Powellism is the name given to the political views of Conservative and Ulster Unionist politician Enoch Powell. They derive from his High Tory and libertarian outlook.

According to the Oxford English Dictionary, the word Powellism was coined by The Economist on 17 July 1965. However, the day before, Iain Macleod had reviewed a book of Powell's speeches entitled A Nation Not Afraid in The Spectator in which he mentioned the word:

Enoch Powell has the finest mind in the House of Commons. The best trained and the most exciting. There is an attitude of mind which can be called "Powellism" and it is excellent that now we have the evidence collected in a book.

The word was originally used to describe Powell's views on economics, and Powell offered his own definition: "[Powellism is] an almost unlimited faith in the ability of the people to get what they want through peace, capital, profit and a competitive market".

Nationalism 
Powell was a romantic British nationalist and viewed the nation state as "the ultimate political reality. There is no political reality beyond it". He believed the British Parliament to be the expression of the British nation and his opposition to British membership of the European Economic Community stemmed from his belief that it would abolish the sovereignty of the British nation state. 

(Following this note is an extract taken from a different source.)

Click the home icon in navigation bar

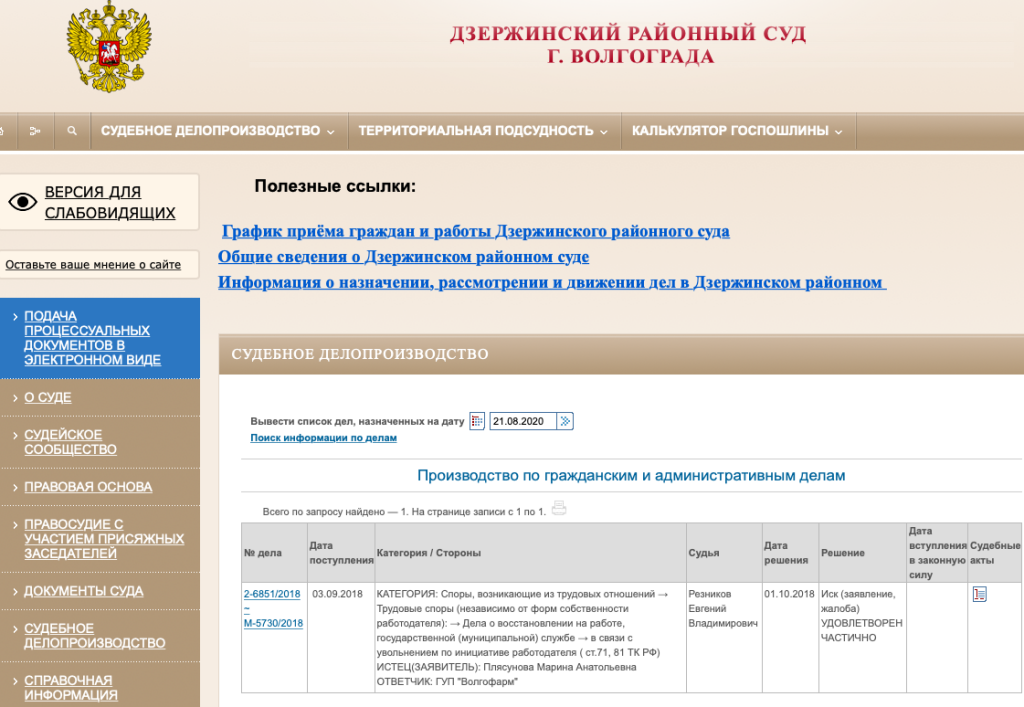(3, 131)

His views on Britain's relations with the rest of the world derived ultimately from the belief in the independent nation state. The United Nations, to Powell, was an "absurdity and a monstrosity" by its very nature because it sought to preserve the international status quo without the use of force but that the "rise and growth and disappearance of nations is mediated by force...Without war the sovereign nation is not conceivable".

Immigration 
Powell's opposition to mass immigration derived from his nationalist outlook. Powell claimed that the children of Commonwealth immigrants to Britain did "not, by being born in England, become an Englishman. In law he becomes a United Kingdom citizen by birth; in fact he is a West Indian or an Asian still". Powell claimed that Commonwealth immigration to Britain post-1945 was "in point of numbers out of all comparison greater than anything these islands have ever experienced before in a thousand years of history". Powell asserted that as the immigration was concentrated in urban areas, the result would be violence: "I do not believe it is in human nature that a country... should passively watch the transformation of whole areas which lie at the heart of it into alien territory". Powell claimed that his warnings were political:

It is the belief that self-identification of each part with the whole is the one essential pre-condition of being a parliamentary nation, and that the massive shift in the composition of the population of the inner metropolis and of major towns and cities of England will produce, not fortuitously or avoidably, but by the sheer inevitabilities of human nature in society, ever increasing and more dangerous alienation.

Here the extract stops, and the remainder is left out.